▶ **EXERCISE BRIEF**
Please set down, with no changes, every line of the material below from the one containing "You are a computer-use agent. Viewport: 512px" through the end. Skip the pictures.

▶ **DATA PROVIDED**

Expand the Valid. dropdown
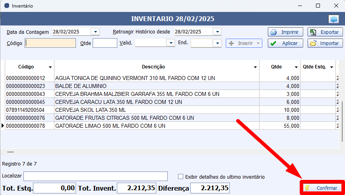Viewport: 345px width, 195px height. 171,43
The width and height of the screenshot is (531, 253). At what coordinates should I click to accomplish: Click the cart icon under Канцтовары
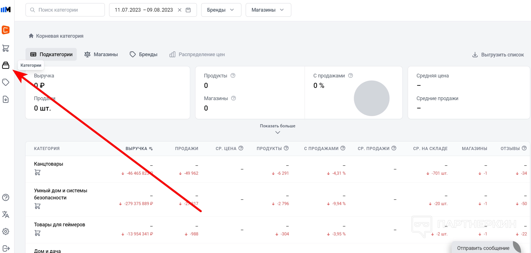point(37,172)
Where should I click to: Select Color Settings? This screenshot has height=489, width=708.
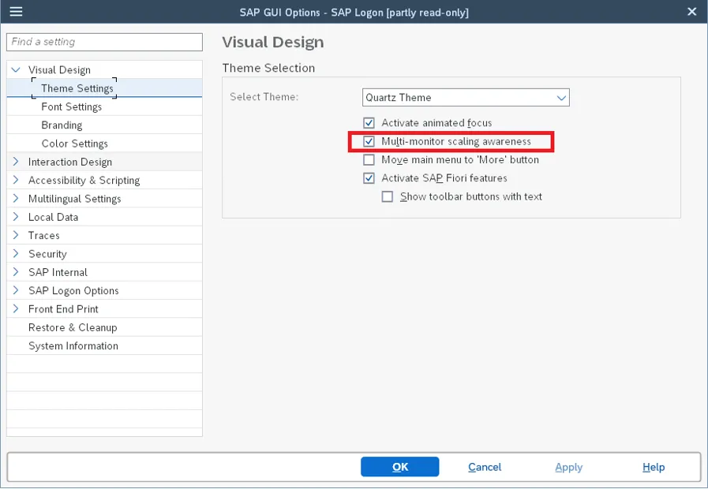click(x=74, y=143)
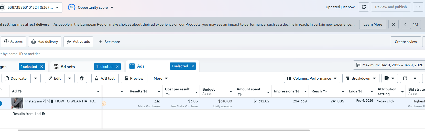Click the A/B test button
425x138 pixels.
click(x=105, y=78)
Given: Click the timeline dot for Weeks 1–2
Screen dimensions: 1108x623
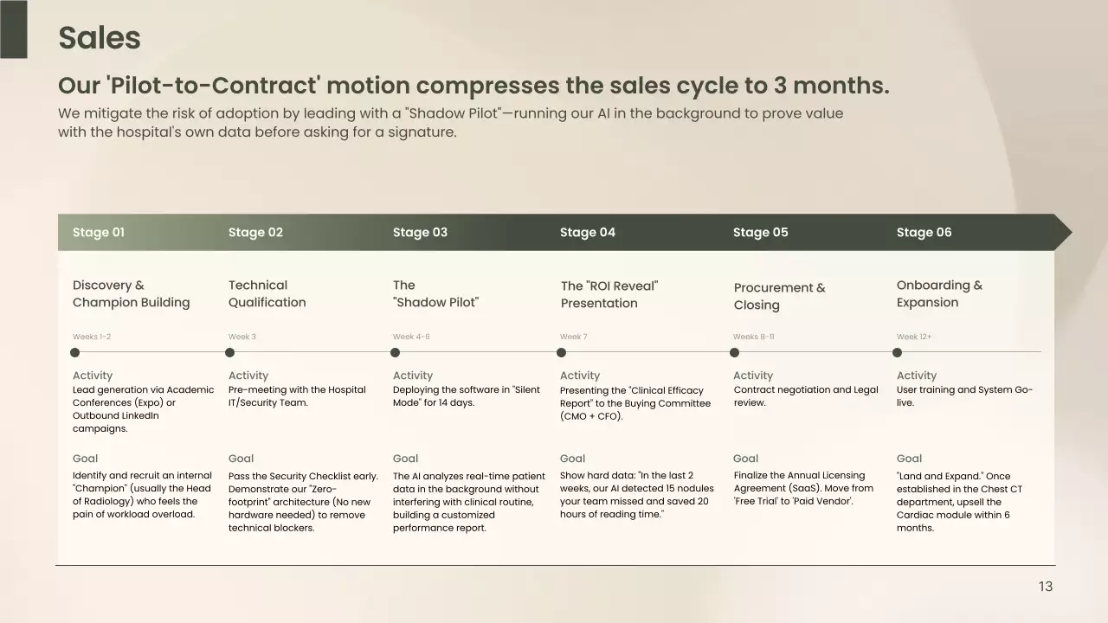Looking at the screenshot, I should click(x=74, y=352).

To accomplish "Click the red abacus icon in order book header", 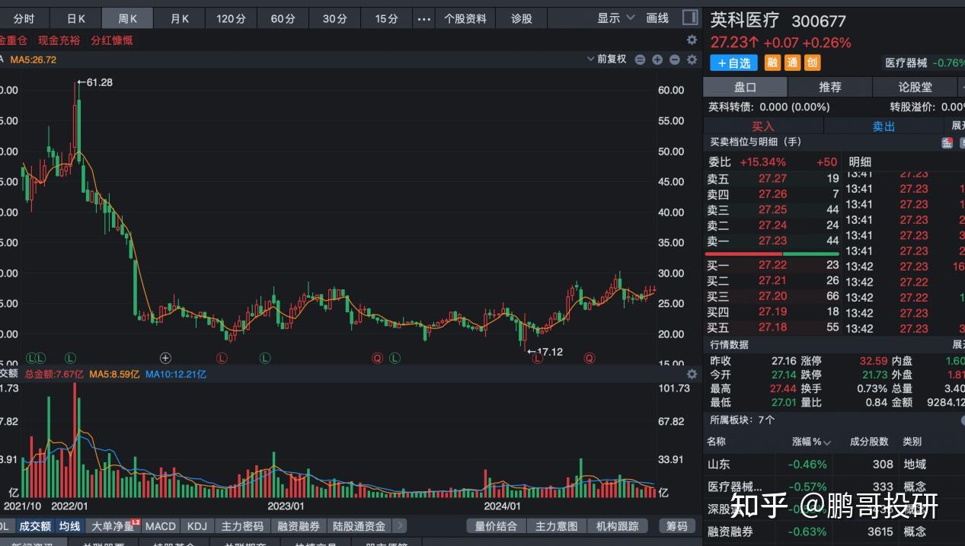I will (947, 142).
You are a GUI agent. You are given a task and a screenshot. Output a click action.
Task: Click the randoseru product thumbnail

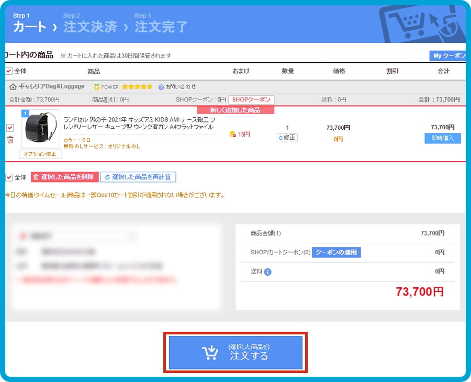click(x=40, y=129)
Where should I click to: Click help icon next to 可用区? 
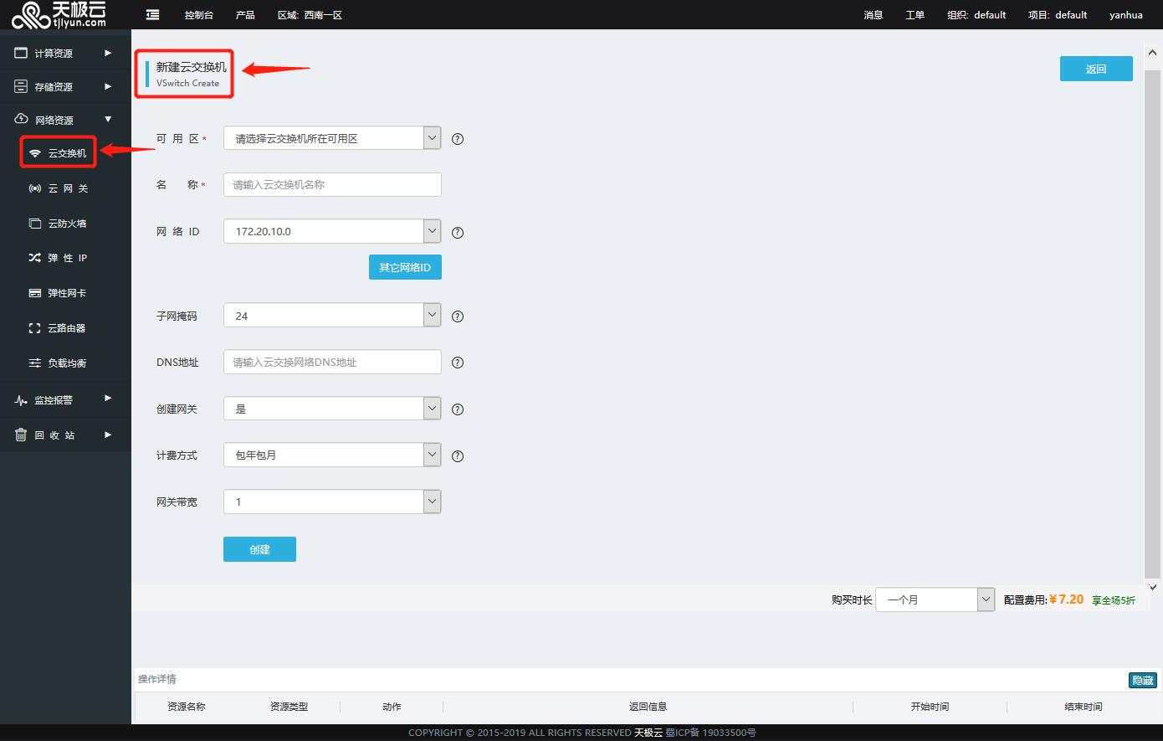pos(458,139)
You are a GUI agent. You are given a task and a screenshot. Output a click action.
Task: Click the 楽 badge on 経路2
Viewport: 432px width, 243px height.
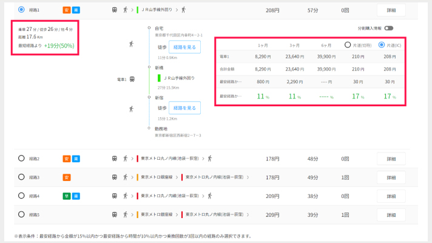(76, 159)
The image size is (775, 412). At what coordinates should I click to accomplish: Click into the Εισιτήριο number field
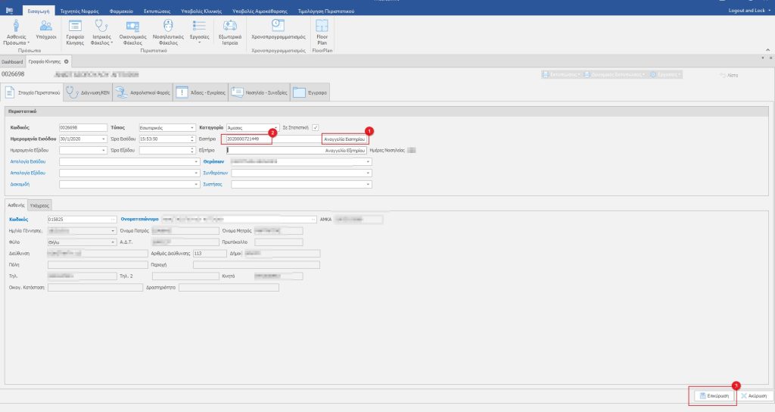(x=250, y=139)
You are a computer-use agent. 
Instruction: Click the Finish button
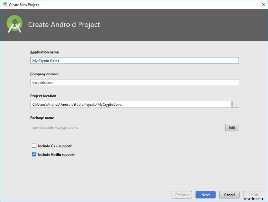coord(253,195)
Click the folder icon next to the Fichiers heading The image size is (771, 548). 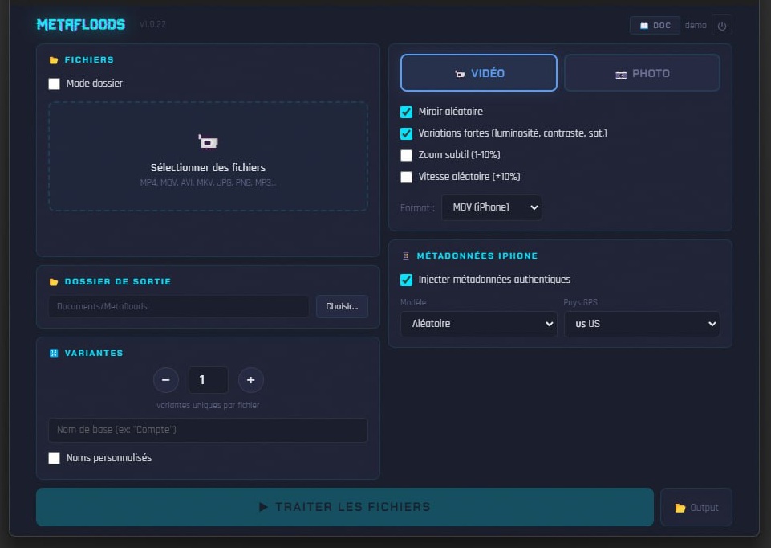click(53, 59)
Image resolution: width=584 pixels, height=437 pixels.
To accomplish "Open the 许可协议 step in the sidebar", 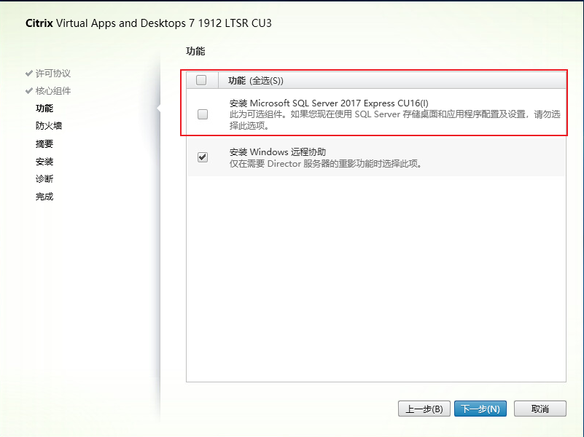I will (53, 74).
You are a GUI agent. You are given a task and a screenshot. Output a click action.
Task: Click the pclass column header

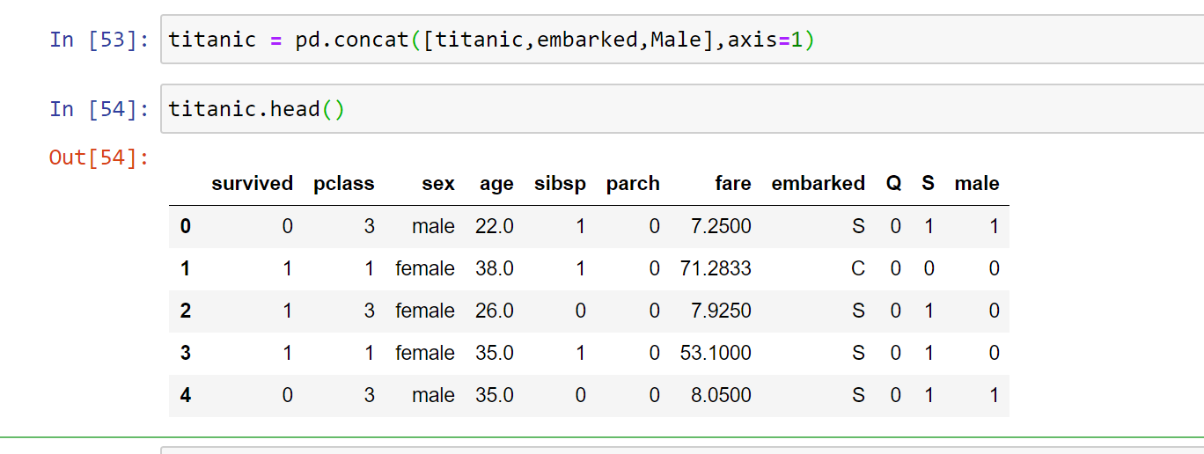[x=344, y=184]
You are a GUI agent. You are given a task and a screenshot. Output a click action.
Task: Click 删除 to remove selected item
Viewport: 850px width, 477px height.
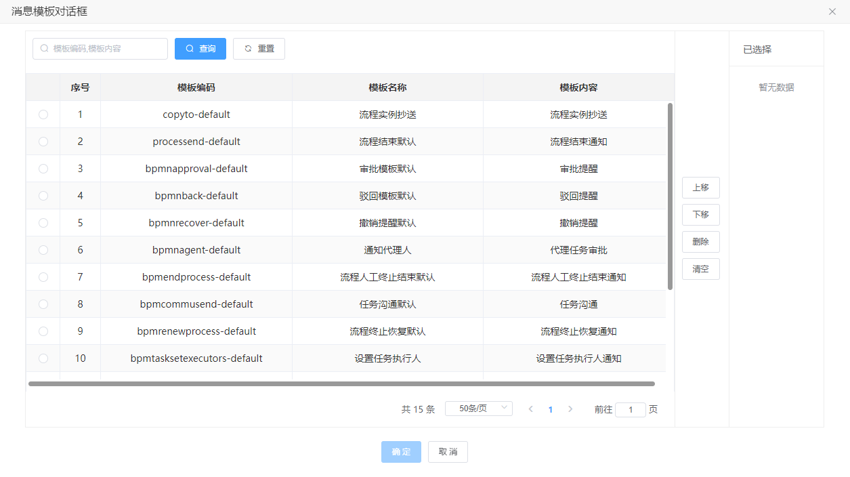700,242
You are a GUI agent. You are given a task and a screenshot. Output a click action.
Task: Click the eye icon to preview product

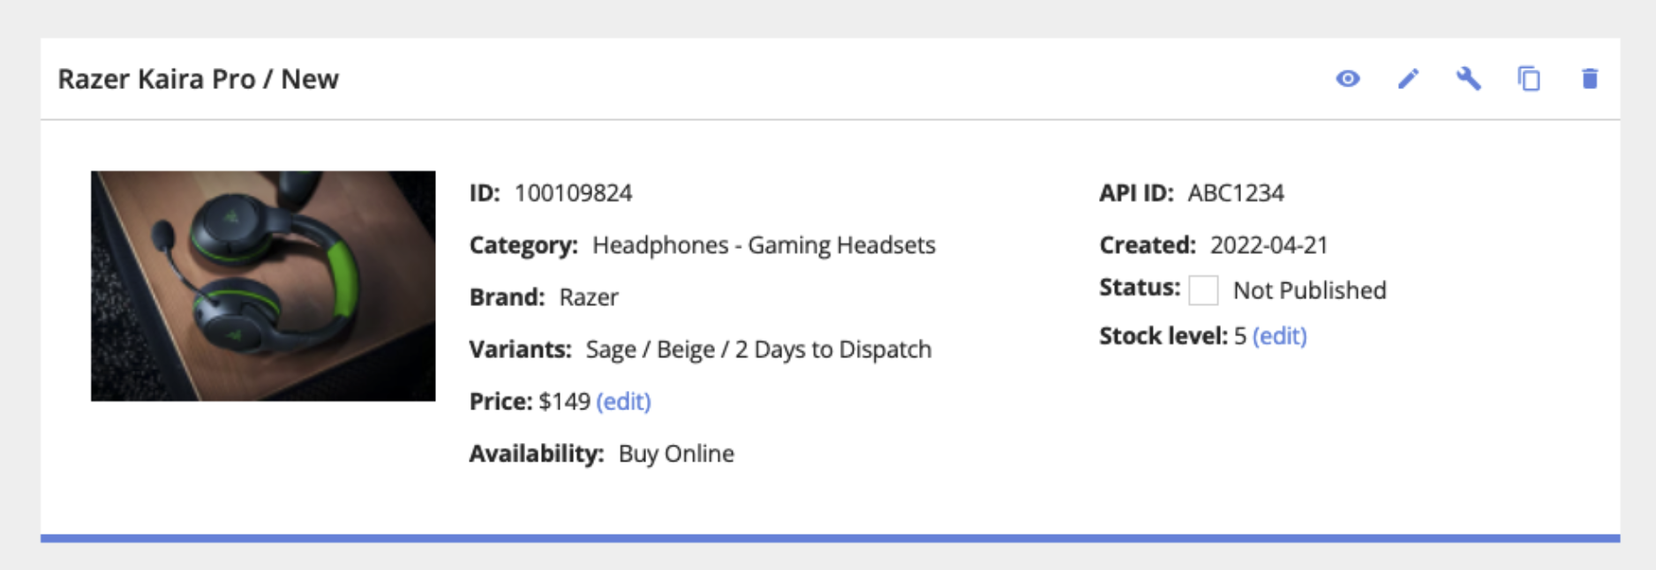tap(1347, 79)
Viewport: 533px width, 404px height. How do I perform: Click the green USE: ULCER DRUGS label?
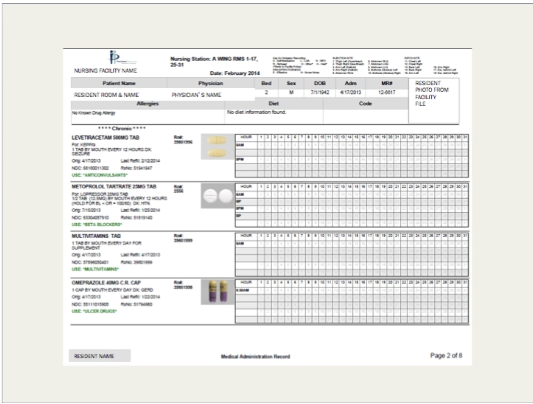(x=94, y=311)
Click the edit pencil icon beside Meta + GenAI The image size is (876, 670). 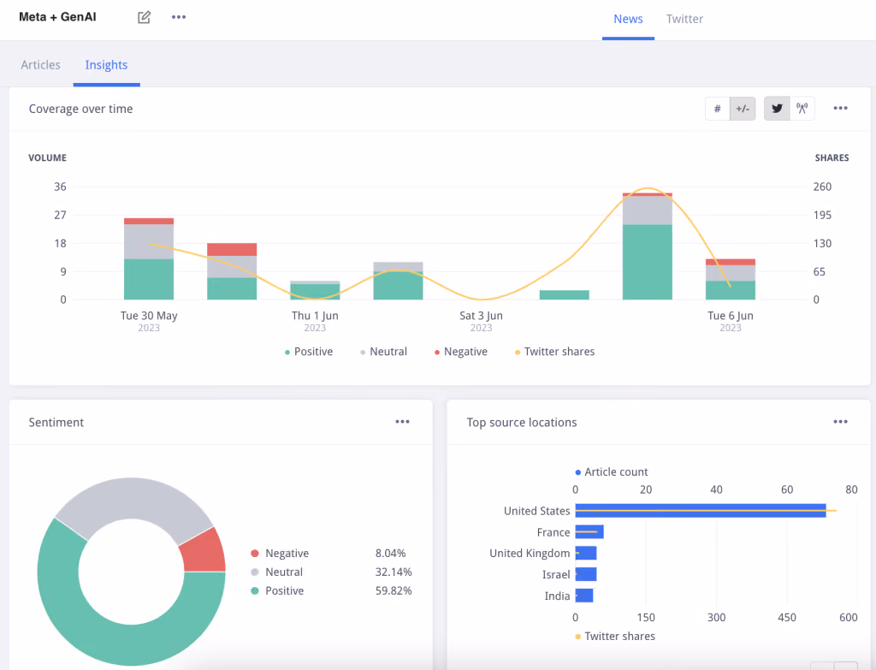coord(144,17)
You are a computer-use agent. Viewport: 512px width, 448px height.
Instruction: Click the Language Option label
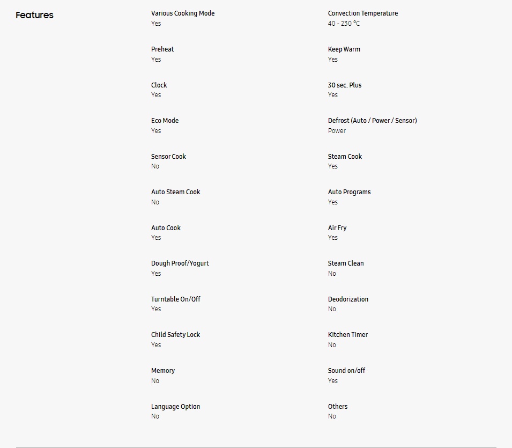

▶ **SOLUTION FOR THIS EXERCISE**
You are a computer-use agent. Viewport: 512px width, 448px height.
Instruction: Click the Language Option label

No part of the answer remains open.